Ever Fancied Buying A Listed Building?
Owners of listed buildings will tell you all sorts of frightening tales about the restrictions placed on them by heritage officers but the simple fact is that if you cannot agree them, you should not buy such a home.
To damage or alter a listed building without consent is illegal and could land you with a criminal record, and a large bill to put things right.
Contrary to what some people imagine, Grade I and II buildings are not all very costly to buy but can be expensive to restore. Experts say that you can add at least 30 per cent to the usual bill as you must follow strict guidelines and use an architect, surveyors, specialist contractors and suitable historical materials.
If you are sold on the idea of becoming the proud owner of a piece of architectural heritage, be aware from the start that you will be regarded as a custodian rather than an owner. You may find it hard to accept that English Heritage might also appear to wish to write your cheques for you.
Rather surprisingly, most applications for work are approved; English Heritage says up to 90 per cent of listed building consent applications are approved.
Obviously most buyers will expect the listing to add value, which is often the case.
Listed properties are often character-filled, every room telling a story.

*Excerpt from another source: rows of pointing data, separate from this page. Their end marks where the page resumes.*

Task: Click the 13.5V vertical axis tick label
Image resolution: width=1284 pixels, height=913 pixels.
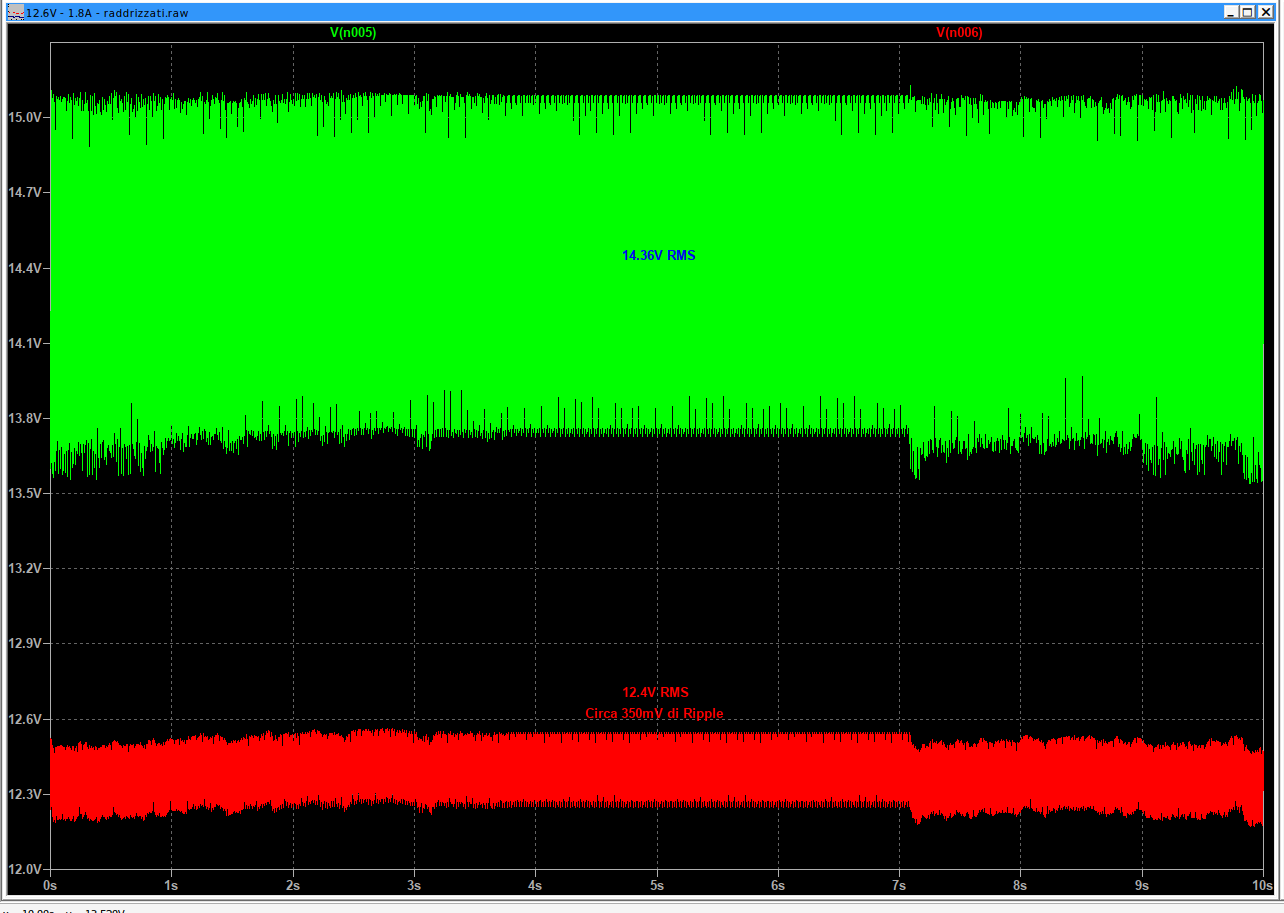Action: (27, 493)
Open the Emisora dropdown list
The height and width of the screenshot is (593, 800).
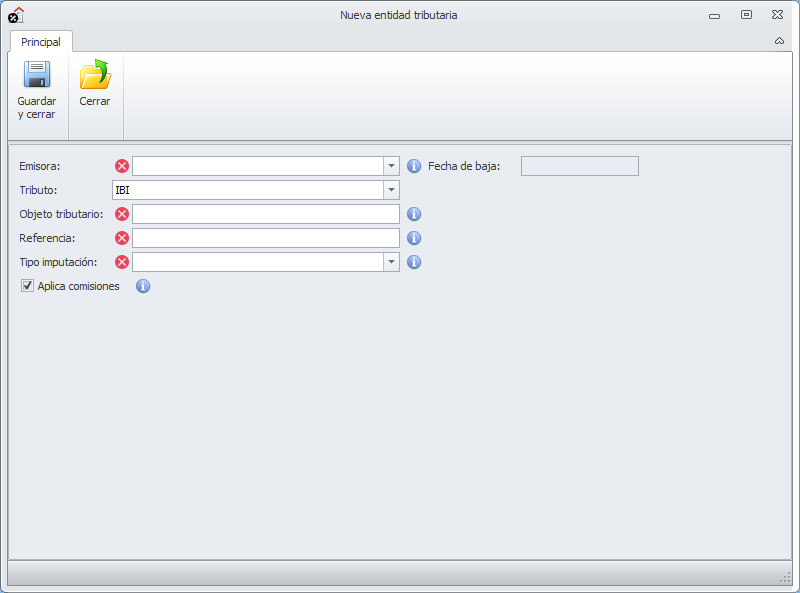391,166
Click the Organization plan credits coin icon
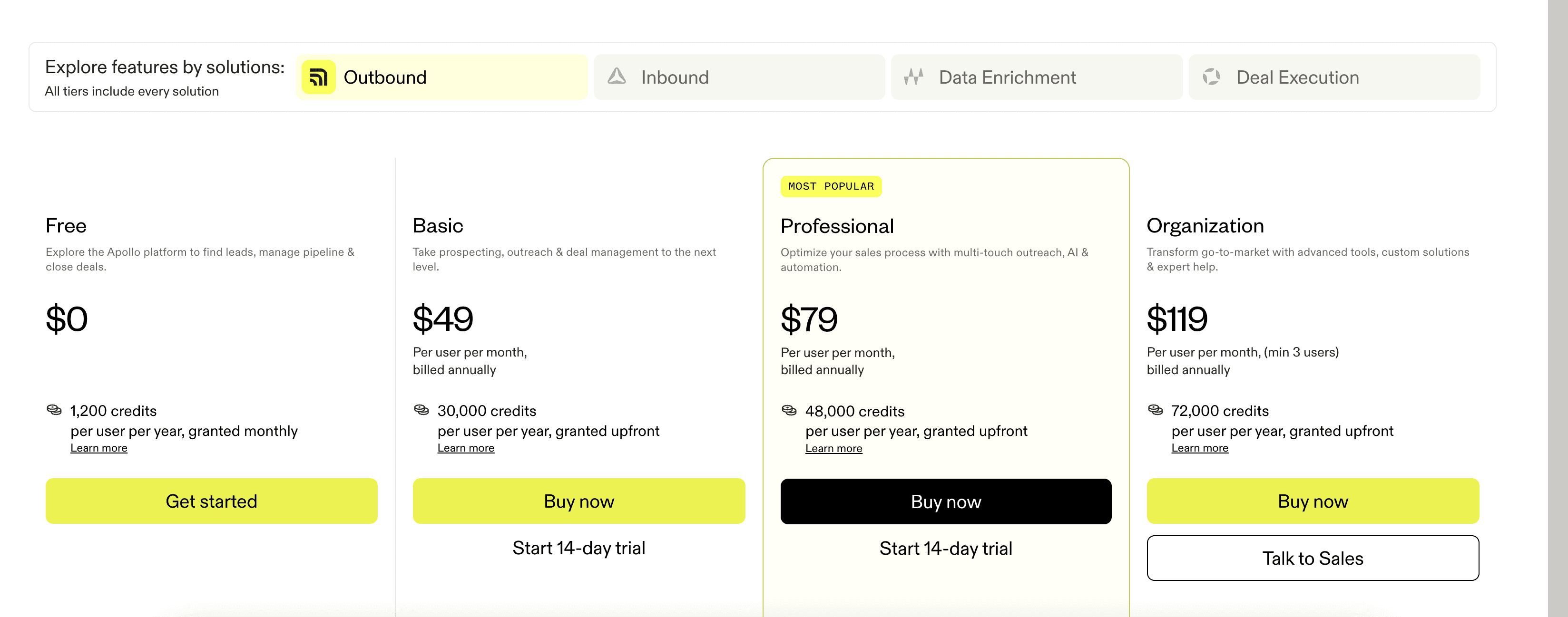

Original period features are highly valued and can increase the asking price, especially when refurbished or restored.
The reason for listing can be found by looking at The National Heritage list (english-heritage.org.uk/list).
Here you can find a description of features of interest which may run from a few paragraphs to large files. If you are thinking of buying a listed property take this on board.
"It is also a good idea to ask building control and the conservation officer whether they have a list of approved contractors and builders before you start work."
NOT ALL planning decisions are obvious. Increasingly, where new extensions are applied for, conservation officers favour architecture that is completely distinct from the heritage elements.
Finally, the rules on tax relief have changed so that previously exempt alterations and repairs to a listed building are now subject to VAT.